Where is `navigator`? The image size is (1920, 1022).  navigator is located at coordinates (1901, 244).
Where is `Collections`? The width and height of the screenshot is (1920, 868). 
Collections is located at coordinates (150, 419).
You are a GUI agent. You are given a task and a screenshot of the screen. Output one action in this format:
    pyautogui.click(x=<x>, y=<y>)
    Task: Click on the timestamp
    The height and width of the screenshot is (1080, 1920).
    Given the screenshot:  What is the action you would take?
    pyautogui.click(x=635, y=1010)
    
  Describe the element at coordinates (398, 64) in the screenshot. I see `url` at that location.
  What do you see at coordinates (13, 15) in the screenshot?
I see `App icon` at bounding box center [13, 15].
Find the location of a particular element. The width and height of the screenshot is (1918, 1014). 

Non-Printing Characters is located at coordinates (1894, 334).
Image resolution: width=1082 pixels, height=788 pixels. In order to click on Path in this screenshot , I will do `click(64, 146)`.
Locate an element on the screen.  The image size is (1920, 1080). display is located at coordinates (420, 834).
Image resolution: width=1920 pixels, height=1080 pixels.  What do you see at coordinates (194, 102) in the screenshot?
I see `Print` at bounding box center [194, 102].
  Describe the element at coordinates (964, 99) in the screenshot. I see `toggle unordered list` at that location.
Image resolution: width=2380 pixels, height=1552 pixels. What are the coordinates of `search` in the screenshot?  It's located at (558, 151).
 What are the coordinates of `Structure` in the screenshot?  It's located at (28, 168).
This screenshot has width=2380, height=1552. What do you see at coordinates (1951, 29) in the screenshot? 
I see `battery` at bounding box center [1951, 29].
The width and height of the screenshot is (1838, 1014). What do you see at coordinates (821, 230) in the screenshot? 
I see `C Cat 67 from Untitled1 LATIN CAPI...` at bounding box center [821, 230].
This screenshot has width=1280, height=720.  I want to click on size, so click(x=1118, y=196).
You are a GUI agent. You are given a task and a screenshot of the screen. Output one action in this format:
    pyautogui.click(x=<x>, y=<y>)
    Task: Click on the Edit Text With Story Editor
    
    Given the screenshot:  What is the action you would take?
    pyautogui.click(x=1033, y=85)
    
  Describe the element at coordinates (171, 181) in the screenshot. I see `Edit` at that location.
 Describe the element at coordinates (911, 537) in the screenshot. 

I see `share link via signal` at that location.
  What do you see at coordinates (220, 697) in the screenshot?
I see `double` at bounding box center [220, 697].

________________

PROBLEM STATEMENT: Copy out every line of the listing above word for word.

EXERCISE OUTPUT:
Where is `navigator`? The image size is (1920, 1022).  navigator is located at coordinates (1901, 244).
Where is `Collections`? The width and height of the screenshot is (1920, 868). 
Collections is located at coordinates (150, 419).
You are a GUI agent. You are given a task and a screenshot of the screen. Output one action in this format:
    pyautogui.click(x=<x>, y=<y>)
    Task: Click on the timestamp
    The height and width of the screenshot is (1080, 1920).
    Given the screenshot:  What is the action you would take?
    pyautogui.click(x=635, y=1010)
    
  Describe the element at coordinates (398, 64) in the screenshot. I see `url` at that location.
  What do you see at coordinates (13, 15) in the screenshot?
I see `App icon` at bounding box center [13, 15].
Find the location of a particular element. The width and height of the screenshot is (1918, 1014). 

Non-Printing Characters is located at coordinates (1894, 334).
Image resolution: width=1082 pixels, height=788 pixels. In order to click on Path in this screenshot , I will do `click(64, 146)`.
Locate an element on the screen.  The image size is (1920, 1080). display is located at coordinates (420, 834).
Image resolution: width=1920 pixels, height=1080 pixels.  What do you see at coordinates (194, 102) in the screenshot?
I see `Print` at bounding box center [194, 102].
  Describe the element at coordinates (964, 99) in the screenshot. I see `toggle unordered list` at that location.
Image resolution: width=2380 pixels, height=1552 pixels. What are the coordinates of `search` in the screenshot?  It's located at (558, 151).
 What are the coordinates of `Structure` in the screenshot?  It's located at (28, 168).
This screenshot has width=2380, height=1552. What do you see at coordinates (1951, 29) in the screenshot? 
I see `battery` at bounding box center [1951, 29].
The width and height of the screenshot is (1838, 1014). What do you see at coordinates (821, 230) in the screenshot? 
I see `C Cat 67 from Untitled1 LATIN CAPI...` at bounding box center [821, 230].
This screenshot has width=1280, height=720.  I want to click on size, so click(x=1118, y=196).
You are a GUI agent. You are given a task and a screenshot of the screen. Output one action in this format:
    pyautogui.click(x=<x>, y=<y>)
    Task: Click on the Edit Text With Story Editor
    
    Given the screenshot:  What is the action you would take?
    pyautogui.click(x=1033, y=85)
    
  Describe the element at coordinates (171, 181) in the screenshot. I see `Edit` at that location.
 Describe the element at coordinates (911, 537) in the screenshot. 

I see `share link via signal` at that location.
  What do you see at coordinates (220, 697) in the screenshot?
I see `double` at bounding box center [220, 697].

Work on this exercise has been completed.